Every UEFA match has to be given exemption from requirements to take place. But renovation is still far from happening. The price tag is proving to be very high, possibly even prohibitive.
While yesterday’s news of Dublin and Bilbao losing their hosting rights may have come as a shock to some, it’s worth remembering that Brussels was the first city to actually lose part in Euro 2020, back in 2017. Back then the new Eurostadium was just very late but eventually it got cancelled.
Afterwards, in 2019, the Belgian FA (KBVB) and Memorial Van Damme organisers joint forces to run a brand new effort, this time to reconstruct the existing Koning Boudewijnstadion. Recently, the two partners submitted a renovation scheme to the authorities.
For KBVB it’s crucial if the association is to co-host the 2027 Women’s World Cup. Today the national stadium no longer meets UEFA’s regulations for international tournaments, requiring exemption from the rules for every game hosted here.

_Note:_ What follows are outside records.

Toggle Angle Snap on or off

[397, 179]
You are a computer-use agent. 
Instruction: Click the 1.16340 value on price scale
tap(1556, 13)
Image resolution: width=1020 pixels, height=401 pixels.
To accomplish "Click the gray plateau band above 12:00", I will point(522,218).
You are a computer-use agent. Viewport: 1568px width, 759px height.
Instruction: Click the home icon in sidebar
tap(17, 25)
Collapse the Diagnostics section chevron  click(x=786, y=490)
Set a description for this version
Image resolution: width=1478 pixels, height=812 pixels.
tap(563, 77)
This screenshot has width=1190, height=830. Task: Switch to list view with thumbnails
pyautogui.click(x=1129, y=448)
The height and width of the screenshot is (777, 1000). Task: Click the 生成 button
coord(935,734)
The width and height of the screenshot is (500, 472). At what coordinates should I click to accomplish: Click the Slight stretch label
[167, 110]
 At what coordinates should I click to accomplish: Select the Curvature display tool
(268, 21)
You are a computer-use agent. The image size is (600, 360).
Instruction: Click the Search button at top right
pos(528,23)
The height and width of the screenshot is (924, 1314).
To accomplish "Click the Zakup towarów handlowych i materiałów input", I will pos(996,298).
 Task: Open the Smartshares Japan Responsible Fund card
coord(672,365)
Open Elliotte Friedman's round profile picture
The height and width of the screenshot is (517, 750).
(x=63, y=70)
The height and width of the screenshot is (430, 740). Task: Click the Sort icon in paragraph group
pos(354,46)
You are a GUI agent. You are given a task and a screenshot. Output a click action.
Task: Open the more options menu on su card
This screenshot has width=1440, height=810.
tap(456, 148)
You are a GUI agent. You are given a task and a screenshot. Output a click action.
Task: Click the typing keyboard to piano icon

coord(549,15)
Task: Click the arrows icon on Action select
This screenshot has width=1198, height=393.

But the memorandum delivered to political leaders is hardly optimistic. It foresees “a realistic budget between €184 and 230 million, not including VAT, integration of an indoor sports hall and Belgian football museum”. In the file, authors see no more viable option of financing than reliance on public authorities.
But which authorities would those be? The Flemish government, as was reiterated by sports minister Ben Weyts, doesn’t finance stadium projects. The Brussels region, represented by vice-president Guy Vanhengel, sees such task as the Flemish government’s, especially with limited budget of €5-6 annually for the entire region. The city, in turn, sees no bigger role for itself than basic maintenance payments.
There was much more in Vanhengel’s statement, though. The vice-president reminds KBVB that during the Eurostadium project, which was supposed to be a public-private partnership, the Brussels region stuck their neck out and were abandoned by KBVB. It seems there are still hard feelings over the failed Grimbergen scheme.
The vice-president also sees the budget as potentially prohibitive. He thinks the current €230 million estimate could quickly rise to €300 million, which was the price for Ghelamco’s 60,000+ brand new stadium. This begs the question: is it worth the money? Especially that there seems to be no valid business plan that would see such an investment recouped within the average lifespan of 25 years.